Reverse complement of DNA strand using Python

Question

I have a DNA sequence and would like to get reverse complement of it using Python. It is in one of the columns of a CSV file and I'd like to write the reverse complement to another column in the same file. The tricky part is, there are a few cells with something other than A, T, G and C. I was able to get reverse complement with this piece of code:

def complement(seq):
    complement = {'A': 'T', 'C': 'G', 'G': 'C', 'T': 'A'} 
    bases = list(seq) 
    bases = [complement[base] for base in bases] 
    return ''.join(bases)
    def reverse_complement(s):
        return complement(s[::-1])

    print "Reverse Complement:"
    print(reverse_complement("TCGGGCCC"))

However, when I try to find the item which is not present in the complement dictionary, using the code below, I just get the complement of the last base. It doesn't iterate. I'd like to know how I can fix it.

def complement(seq):
    complement = {'A': 'T', 'C': 'G', 'G': 'C', 'T': 'A'} 
    bases = list(seq) 
    for element in bases:
        if element not in complement:
            print element  
        letters = [complement[base] for base in element] 
        return ''.join(letters)
def reverse_complement(seq):
    return complement(seq[::-1])

print "Reverse Complement:"
print(reverse_complement("TCGGGCCCCX"))

What do you want to be the complement of items not present in the dictionary?
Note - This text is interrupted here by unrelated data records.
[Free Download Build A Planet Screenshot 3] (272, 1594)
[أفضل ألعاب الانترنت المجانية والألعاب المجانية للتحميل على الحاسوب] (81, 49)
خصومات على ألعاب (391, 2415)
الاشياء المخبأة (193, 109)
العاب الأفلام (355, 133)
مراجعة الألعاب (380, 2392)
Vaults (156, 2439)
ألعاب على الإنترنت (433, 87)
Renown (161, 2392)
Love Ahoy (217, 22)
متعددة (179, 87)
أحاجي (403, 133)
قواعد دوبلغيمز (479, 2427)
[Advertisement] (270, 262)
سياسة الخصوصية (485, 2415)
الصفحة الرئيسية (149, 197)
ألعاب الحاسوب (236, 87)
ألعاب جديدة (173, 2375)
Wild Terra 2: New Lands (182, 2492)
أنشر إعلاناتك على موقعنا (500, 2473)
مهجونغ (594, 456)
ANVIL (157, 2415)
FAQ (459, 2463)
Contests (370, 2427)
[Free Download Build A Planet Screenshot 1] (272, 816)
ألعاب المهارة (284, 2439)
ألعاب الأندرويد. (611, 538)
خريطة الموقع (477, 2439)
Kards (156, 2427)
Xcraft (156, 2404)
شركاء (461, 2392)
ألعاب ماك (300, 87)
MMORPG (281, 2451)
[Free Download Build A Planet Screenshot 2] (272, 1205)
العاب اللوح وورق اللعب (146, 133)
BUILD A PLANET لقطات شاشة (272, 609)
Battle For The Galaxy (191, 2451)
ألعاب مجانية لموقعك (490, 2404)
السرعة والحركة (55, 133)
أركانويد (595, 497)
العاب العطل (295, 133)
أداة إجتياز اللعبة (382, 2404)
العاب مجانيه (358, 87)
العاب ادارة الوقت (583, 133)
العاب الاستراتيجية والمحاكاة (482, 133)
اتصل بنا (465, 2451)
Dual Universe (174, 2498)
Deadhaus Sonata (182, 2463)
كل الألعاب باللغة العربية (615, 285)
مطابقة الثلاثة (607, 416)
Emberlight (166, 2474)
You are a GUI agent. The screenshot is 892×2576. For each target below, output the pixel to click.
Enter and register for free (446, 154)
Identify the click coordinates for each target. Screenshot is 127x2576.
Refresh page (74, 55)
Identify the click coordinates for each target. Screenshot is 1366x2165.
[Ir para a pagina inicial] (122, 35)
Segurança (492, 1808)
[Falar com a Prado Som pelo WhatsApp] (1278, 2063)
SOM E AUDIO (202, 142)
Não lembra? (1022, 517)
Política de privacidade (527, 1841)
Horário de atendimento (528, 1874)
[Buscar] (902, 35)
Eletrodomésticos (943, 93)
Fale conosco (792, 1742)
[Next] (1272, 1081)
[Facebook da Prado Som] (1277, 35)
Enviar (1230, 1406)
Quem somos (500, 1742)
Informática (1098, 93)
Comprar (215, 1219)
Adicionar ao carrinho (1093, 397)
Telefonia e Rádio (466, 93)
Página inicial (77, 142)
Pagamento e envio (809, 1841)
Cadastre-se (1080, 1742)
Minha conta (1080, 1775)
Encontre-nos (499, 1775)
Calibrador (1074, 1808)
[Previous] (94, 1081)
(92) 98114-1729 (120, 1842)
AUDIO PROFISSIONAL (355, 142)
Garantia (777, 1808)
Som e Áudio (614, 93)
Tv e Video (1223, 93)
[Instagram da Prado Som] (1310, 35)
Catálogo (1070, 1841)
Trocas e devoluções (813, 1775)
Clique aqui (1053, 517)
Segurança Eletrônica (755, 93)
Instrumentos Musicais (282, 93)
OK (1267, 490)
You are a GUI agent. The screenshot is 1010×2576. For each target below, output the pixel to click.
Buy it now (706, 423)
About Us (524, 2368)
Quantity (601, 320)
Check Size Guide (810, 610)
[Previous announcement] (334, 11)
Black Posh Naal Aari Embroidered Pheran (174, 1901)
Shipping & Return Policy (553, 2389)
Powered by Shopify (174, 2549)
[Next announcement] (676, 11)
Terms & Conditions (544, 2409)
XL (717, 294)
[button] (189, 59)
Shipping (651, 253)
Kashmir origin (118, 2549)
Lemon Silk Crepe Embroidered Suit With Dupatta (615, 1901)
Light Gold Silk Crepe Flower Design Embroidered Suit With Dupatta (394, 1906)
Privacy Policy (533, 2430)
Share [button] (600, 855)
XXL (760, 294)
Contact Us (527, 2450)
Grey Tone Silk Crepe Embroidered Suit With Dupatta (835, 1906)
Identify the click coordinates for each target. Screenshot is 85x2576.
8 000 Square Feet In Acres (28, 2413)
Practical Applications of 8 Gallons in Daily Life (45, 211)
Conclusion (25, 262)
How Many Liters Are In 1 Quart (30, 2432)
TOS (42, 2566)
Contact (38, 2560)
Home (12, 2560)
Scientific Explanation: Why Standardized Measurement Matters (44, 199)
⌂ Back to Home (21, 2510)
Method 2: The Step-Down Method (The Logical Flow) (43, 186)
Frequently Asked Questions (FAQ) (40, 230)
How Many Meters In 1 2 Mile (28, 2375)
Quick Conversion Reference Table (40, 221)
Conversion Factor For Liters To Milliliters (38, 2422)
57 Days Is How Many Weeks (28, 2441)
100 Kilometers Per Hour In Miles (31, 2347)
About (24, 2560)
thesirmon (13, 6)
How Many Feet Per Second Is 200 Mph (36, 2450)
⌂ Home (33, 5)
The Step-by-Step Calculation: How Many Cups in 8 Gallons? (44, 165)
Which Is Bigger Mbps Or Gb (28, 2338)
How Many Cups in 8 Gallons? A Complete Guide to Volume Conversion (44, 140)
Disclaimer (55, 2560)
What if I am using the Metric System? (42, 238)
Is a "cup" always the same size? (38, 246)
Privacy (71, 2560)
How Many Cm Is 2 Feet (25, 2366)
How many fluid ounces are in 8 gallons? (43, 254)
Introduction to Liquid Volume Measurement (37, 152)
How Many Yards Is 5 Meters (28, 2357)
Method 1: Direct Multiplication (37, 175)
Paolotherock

The original item itself? — aa333, Aug 07 '14 at 17:55
@aa333 There are some values like ins and dup, I'd like to print them as it is. I've tried using Bio.Seq but it converts 'ins' to 'sni' while reverse complementing. — user3783999, Aug 07 '14 at 17:57
first replace `ins` and other "bases" with single letter substitutes, reverse, then put them back — Gabriel, Aug 07 '14 at 18:02
@Gabriel is there a Pythonic way to do that, since I'm afraid I can't do it manually. Thank you — user3783999, Aug 07 '14 at 18:08

score 39 · Answer 1 · edited Aug 22 '20 at 18:03

The other answers are perfectly fine, but if you plan to deal with real DNA sequences I suggest using Biopython. What if you encounter a character like "-", "*" or indefinitions? What if you want to do further manipulations of your sequences? Do you want to create a parser for each file format out there?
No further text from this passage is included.